№3, 2006/Над строками одного произведения

Заметки о мифопоэтике «Грозы»

Герои русской драмы вынуждены жить по иным законам, чем классические законы истории. Им, как правило, чужд деспотизм времени, от которого страдают герои трагедий Шекспира или Расина, – они рождаются и умирают как заложники деспотизма пространства, или, иными словами, «магии места»1, в то время как надежда на исторический прогресс ничтожно мала, а самостоятельные – героические – действия людей невозможны, бесполезны или пагубны. Мир русской драмы (а также русской эпики и во многом лирики – но не романа) лишен исторического, динамически-созидательного начала: в его основе лежит природный принцип прозябания.

Согласно классическому определению П. Чаадаева, «мы растем, но не мужаем»2. Герои русской драмы, почти как в античной трагедии, сталкиваются не с борьбой интересов или с противной волей антагонистов, а с могущественным «у нас так принято», «у нас так не принято», «у нас все это знают», «у нас никто так не делает». И чем ближе такой герой не к интеллектуальной элите, а к национально характерному простонародью, тем дальше он от законов истории и тем созвучнее законам природы, перед непреодолимой мощью которой, как и перед мощью слепой исторической судьбы (но не исторического деяния), он вынужден отступить. Об истории говорят, о ней помнят, но помнят, как о баснословном предании, едва ли не мифе, в котором все само собою разумеется: Литва она Литва и есть; все знают, что она с неба упала3. Не потому ли в поэтике русской драмы, русской эпопеи (Лев Толстой) или значительного русского романа с элементами трагедии (Лермонтов, Тургенев, Гончаров, Достоевский) так отчетливо проступают мифопоэтические черты?

Однако мифопоэтическое в художественной литературе Нового времени – это далеко не поэтика исконного мифа. Художественная модель мира в произведениях Островского, Тургенева, Достоевского или Гончарова воспроизводит черты или текущего настоящего, или сравнительно недавнего прошлого, а не вневременные параболы. Дыхание вечного, мифического передается посредством разного рода укрытых намеков, что находит свое выражение в символических образах, развернутых метафорах, многозначных эпитетах, стилистических и ритмо-музыкальных решениях.
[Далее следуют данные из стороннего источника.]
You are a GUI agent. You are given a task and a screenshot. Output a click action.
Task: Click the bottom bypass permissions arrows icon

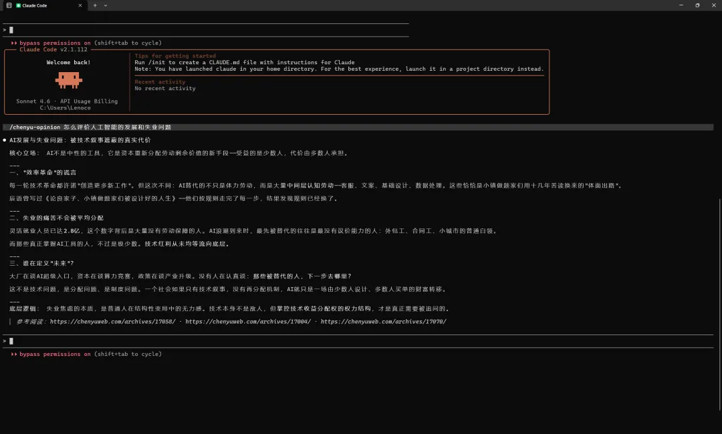pos(14,354)
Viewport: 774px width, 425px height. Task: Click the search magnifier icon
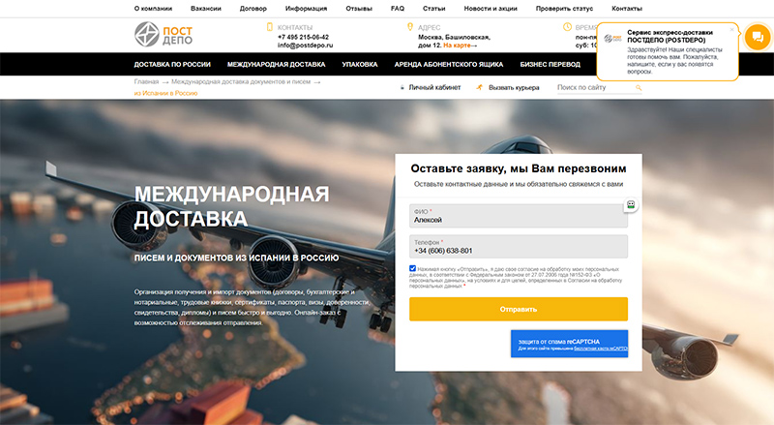[x=639, y=88]
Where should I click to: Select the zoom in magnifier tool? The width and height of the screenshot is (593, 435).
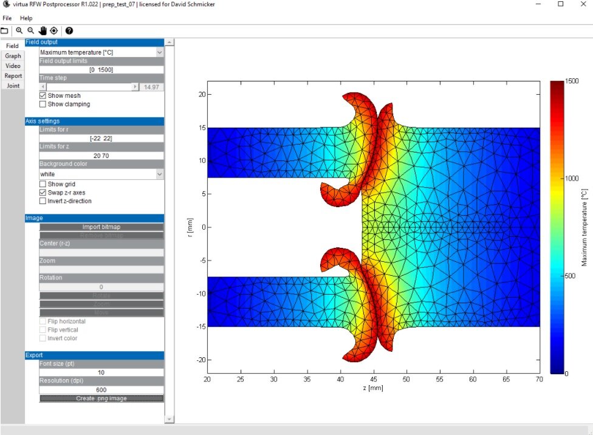click(19, 30)
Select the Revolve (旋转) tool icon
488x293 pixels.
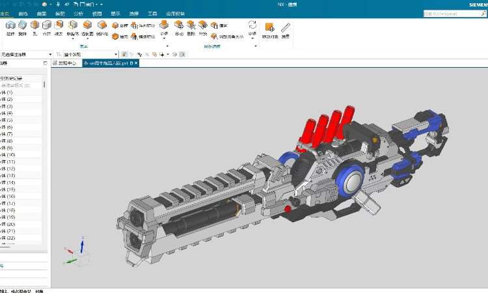(x=22, y=27)
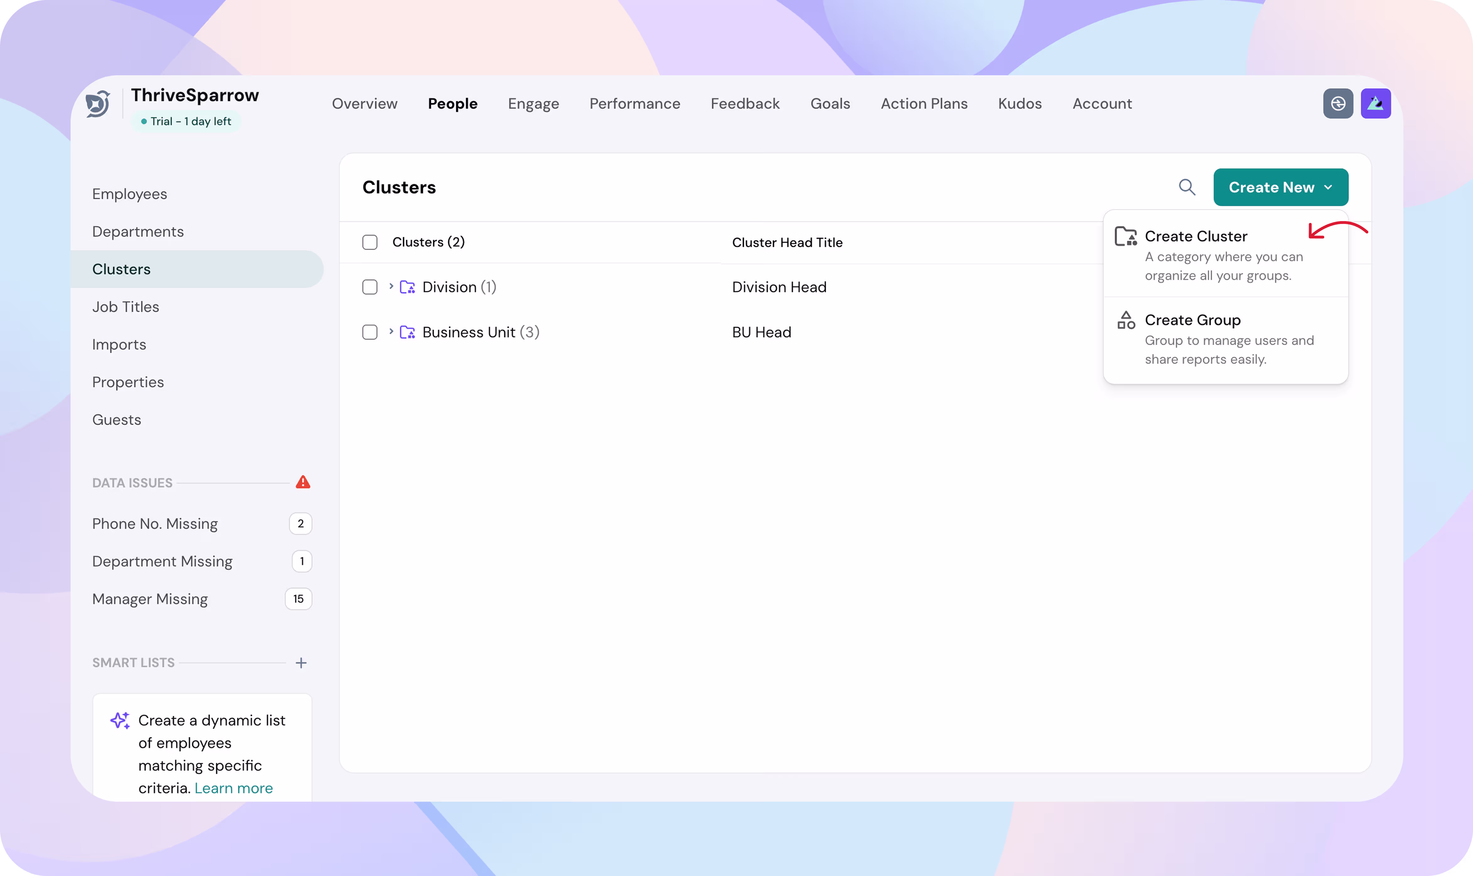
Task: Open Job Titles in sidebar
Action: click(126, 307)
Мифопоэтика всегда аллюзийна: намеки и аналогии – ее хлеб насущный. А отсылают они к важным природным и культурным константам – общеизвестным местам, временам, легендам, для всех очевидным общим понятиям. Важную роль в мифопоэтике играют образы, соотнесенные с четырьмя классическими стихиями, с частями тела или с этапами жизни, от эмбрионального до посмертного, потустороннего.
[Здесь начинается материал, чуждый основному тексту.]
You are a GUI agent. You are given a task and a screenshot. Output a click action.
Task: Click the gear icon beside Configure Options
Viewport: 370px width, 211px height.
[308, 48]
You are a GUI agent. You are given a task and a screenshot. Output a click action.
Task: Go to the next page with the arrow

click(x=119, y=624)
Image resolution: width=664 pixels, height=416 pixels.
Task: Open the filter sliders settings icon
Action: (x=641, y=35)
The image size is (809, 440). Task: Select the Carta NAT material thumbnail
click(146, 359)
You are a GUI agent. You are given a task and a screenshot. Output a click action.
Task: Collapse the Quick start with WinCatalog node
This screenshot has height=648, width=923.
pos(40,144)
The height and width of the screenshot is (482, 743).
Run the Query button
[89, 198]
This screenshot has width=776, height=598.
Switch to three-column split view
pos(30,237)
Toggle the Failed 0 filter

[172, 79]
В этом по необходимости кратком очерке мифопоэтики «Грозы» А. Островского я остановлюсь на свойствах изображенного пространства, на характеристике времени и его антипода – вечности, а также на значении образов стихий. Перечисленные аспекты являются важными, но далеко не единственными элементами мифопоэтики этой драмы, которую правильнее было бы называть трагедией.

* * *

Начнем с поэтики пространства.

Действие «Грозы» разыгрывается в пространстве города. Семантика его названия довольно прозрачна: калина красная (и рифмующаяся с нею малина) как образ неброской среднерусской красоты присутствует в народных песнях. Калина вещь обыкновенная, повсюду встречающаяся, а Калинов – типичный среднерусский город. Не исключено также, что название города было «рифмически» навеяно герценовской прозой: у Герцена Малинов, а у Островского Калинов.

Тем самым сразу же отбрасывается прочь любой намек на поэтику идиллии, хотя ее реликты могут появляться в воспоминаниях и мечтах героев. Любое городское пространство тесно и жестоко, а скученность жизни способствует появлению конфликтов между носителями разных правд о жизни. И потому поэтике городского пространства соответствует в литературе диалогическая поэтика романа или конфронтативно-катарсисная поэтика трагедии.

Подлинный диалог в городе Калинове невозможен. Герои «Грозы» или обмениваются мнениями о жизни, в принципе соглашаясь друг с другом (таковы, например, разговоры Кулигина, Кудряша и Шапкина, Дикого и Кабанихи, Кабанихи и Феклуши), или же противостоят друг другу как неприступные идеологические монолиты (Кабаниха и Катерина, Дикой и Борис). Такого рода конфронтативное противостояние, когда каждая из сторон в силу тяготеющих над ней роковых детерминантов не может «поступиться принципами», неизбежно приводит к катастрофе и к очищению через страдание, а это ситуация античной трагедии.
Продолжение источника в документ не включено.